J Neurosci Methods. 2017 Aug 15;288:82-98. doi: 10.1016/j.jneumeth.2017.06.017. Epub 2017 Jun 23.
Chronic extracellular recordings are a powerful tool for systems neuroscience, but spike sorting remains a challenge. A common approach is to fit a generative model, such as a mixture of Gaussians, to the observed spike data. Even if non-parametric methods are used for spike sorting, such generative models provide a quantitative measure of unit isolation quality, which is crucial for subsequent interpretation of the sorted spike trains.
We present a spike sorting strategy that models the data as a mixture of drifting t-distributions. This model captures two important features of chronic extracellular recordings-cluster drift over time and heavy tails in the distribution of spikes-and offers improved robustness to outliers.

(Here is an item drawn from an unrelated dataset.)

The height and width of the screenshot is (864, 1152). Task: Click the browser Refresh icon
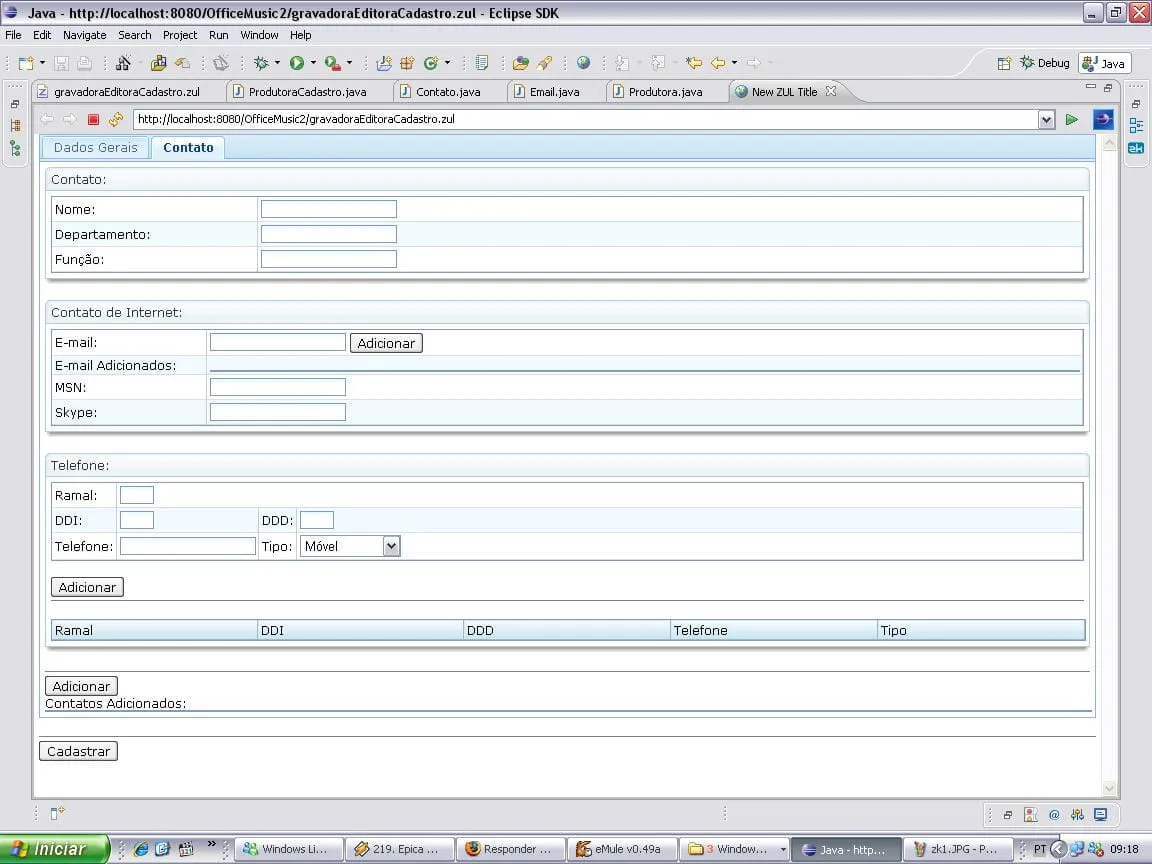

We evaluate this model on several thousand hours of chronic tetrode recordings and show that it fits the empirical data substantially better than a mixture of Gaussians. We also provide a software implementation that can re-fit long datasets in a few seconds, enabling interactive clustering of chronic recordings.
We identify three common failure modes of spike sorting methods that assume stationarity and evaluate their impact given the empirically-observed cluster drift in chronic recordings. Using hybrid ground truth datasets, we also demonstrate that our model-based estimate of misclassification error is more accurate than previous unit isolation metrics.
The mixture of drifting t-distributions model enables efficient spike sorting of long datasets and provides an accurate measure of unit isolation quality over a wide range of conditions.
慢性细胞外记录是系统神经科学的一种强大工具,但尖峰分类仍然是一个挑战。一种常见的方法是将生成模型,如高斯混合模型,拟合到观察到的尖峰数据上。即使使用非参数方法进行尖峰分类,这种生成模型也能提供单位分离质量的定量测量,这对于后续对分类后的尖峰序列的解释至关重要。
我们提出了一种尖峰分类策略,将数据建模为漂移t分布的混合。该模型捕捉了慢性细胞外记录的两个重要特征——随着时间的推移聚类漂移以及尖峰分布中的重尾——并对异常值具有更高的鲁棒性。
我们在数千小时的慢性四极管记录上评估了该模型,结果表明它比高斯混合模型能更好地拟合经验数据。我们还提供了一个软件实现,它可以在几秒钟内重新拟合长数据集,实现慢性记录的交互式聚类。
我们确定了假设平稳性的尖峰分类方法的三种常见失败模式,并评估了它们在慢性记录中根据经验观察到的聚类漂移所产生的影响。使用混合的真实数据集,我们还证明了基于我们模型的误分类误差估计比以前的单位分离指标更准确。
漂移t分布混合模型能够对长数据集进行高效的尖峰分类,并在广泛的条件下提供单位分离质量的准确测量。